A model is a machine with adjustable knobs

At the centre of all this sits a model. Don't picture anything mysterious: a model is just a mathematical function with some adjustable numbers inside. It takes the features in and produces a prediction out. Those adjustable numbers are the parameters. Learning is nothing more — and nothing less — than finding good values for them.

The simplest honest example: predict price as a weighted sum of features. price = w1 x size + w2 x bedrooms + ... + b. Each w is a parameter — a knob saying how much that feature matters — and b is an offset. Turn the knobs and the same model becomes a different price-predictor. A modern language model is the very same idea scaled up grotesquely: instead of four knobs it has hundreds of billions, but each one is still just a number being tuned.

It helps to separate two kinds of numbers. Parameters are what the machine sets *during* learning — the w's and b above. A hyperparameter is a choice *you* make before learning starts — how many knobs to allow, how big a step to take when adjusting them. Parameters are learned; hyperparameters are dialled in by the human running the show. Mixing the two up is one of the most common beginner confusions.

Training: tuning the knobs to fit the data

So how do the knobs get set? You start with random values — the model's first guesses are nonsense. You feed it a training example, it predicts, and you measure how wrong it is: the gap between its prediction and the true label. Average that wrongness across the data and you have a single number called the loss — lower is better. Training is the search for parameter values that make the loss small. This is what people mean by "fitting a model to the data."

The search itself is wonderfully mechanical. For each knob you ask: if I nudge this one up a little, does the loss go up or down? Then you nudge every knob the way that lowers the loss, just a touch, and repeat — thousands or millions of times. That patient downhill walk is gradient descent, and some version of it powers nearly all modern training. No insight, no understanding — just "which tiny adjustment makes me less wrong," done relentlessly.

Start the parameters at random values.
Run examples through the model to get predictions.
Measure the loss — how far the predictions are from the true labels.
Nudge every parameter slightly in the direction that lowers the loss.
Repeat steps 2-4 until the loss stops improving much.

params = random()
repeat many times:
    pred  = model(features, params)
    loss  = how_wrong(pred, labels)
    grad  = which_way_lowers(loss, params)
    params = params - step_size * grad   # nudge downhill
# params now "fit" the training data

The whole training loop in spirit: predict, measure error, nudge the parameters downhill, repeat.

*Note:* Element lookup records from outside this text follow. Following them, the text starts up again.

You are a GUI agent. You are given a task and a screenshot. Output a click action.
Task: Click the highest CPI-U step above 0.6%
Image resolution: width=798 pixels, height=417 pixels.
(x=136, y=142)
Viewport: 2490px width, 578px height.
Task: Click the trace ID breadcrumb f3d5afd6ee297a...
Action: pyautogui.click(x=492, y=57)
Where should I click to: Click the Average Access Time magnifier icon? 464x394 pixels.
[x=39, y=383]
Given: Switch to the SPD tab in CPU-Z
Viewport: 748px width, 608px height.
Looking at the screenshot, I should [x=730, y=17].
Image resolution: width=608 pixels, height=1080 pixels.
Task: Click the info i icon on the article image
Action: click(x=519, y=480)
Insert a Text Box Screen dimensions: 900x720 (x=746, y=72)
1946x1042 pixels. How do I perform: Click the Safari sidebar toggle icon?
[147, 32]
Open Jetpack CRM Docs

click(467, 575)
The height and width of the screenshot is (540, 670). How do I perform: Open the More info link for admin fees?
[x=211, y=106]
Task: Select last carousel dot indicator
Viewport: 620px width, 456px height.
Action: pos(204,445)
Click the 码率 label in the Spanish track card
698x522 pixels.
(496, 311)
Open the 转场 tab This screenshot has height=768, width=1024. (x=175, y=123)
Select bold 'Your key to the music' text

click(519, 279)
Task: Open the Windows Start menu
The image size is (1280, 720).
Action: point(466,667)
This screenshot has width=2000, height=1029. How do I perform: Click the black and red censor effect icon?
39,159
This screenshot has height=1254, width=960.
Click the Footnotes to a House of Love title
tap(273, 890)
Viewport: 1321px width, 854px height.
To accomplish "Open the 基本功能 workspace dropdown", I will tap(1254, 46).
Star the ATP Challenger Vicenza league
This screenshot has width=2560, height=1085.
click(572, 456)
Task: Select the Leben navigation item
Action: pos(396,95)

Training versus using — and the trap of memorising

Once the knobs are set, training is over and the model can be *used*: hand it a brand-new house it never saw, and it produces a price in a single forward pass — no more knob-turning. This split is training versus inference. Training is the slow, expensive, one-time (or occasional) process of finding the parameters; inference is the fast, cheap, repeated act of running the finished model on new inputs. The chatbot answering you is doing inference; its months of training already happened, and its knobs are frozen.

This is also where honesty matters most. The goal was never to do well on the houses we already know the prices of — we wanted to predict *new* ones. A model that simply memorises the training data, like a student who memorises the answer key without learning the subject, scores perfectly on what it saw and flops on anything new. That failure is overfitting, and fighting it is one of the central struggles of the whole field.

So when someone says a machine "learned," you can now translate it precisely: a model with adjustable parameters was shown labelled examples, and a downhill search tuned those parameters until its predictions on the examples grew accurate — ideally in a way that carries over to new cases. No magic, no understanding, no inner life. Just data, a function, and a great many small corrections. Hold onto that picture; everything heavier in this ladder is built on it.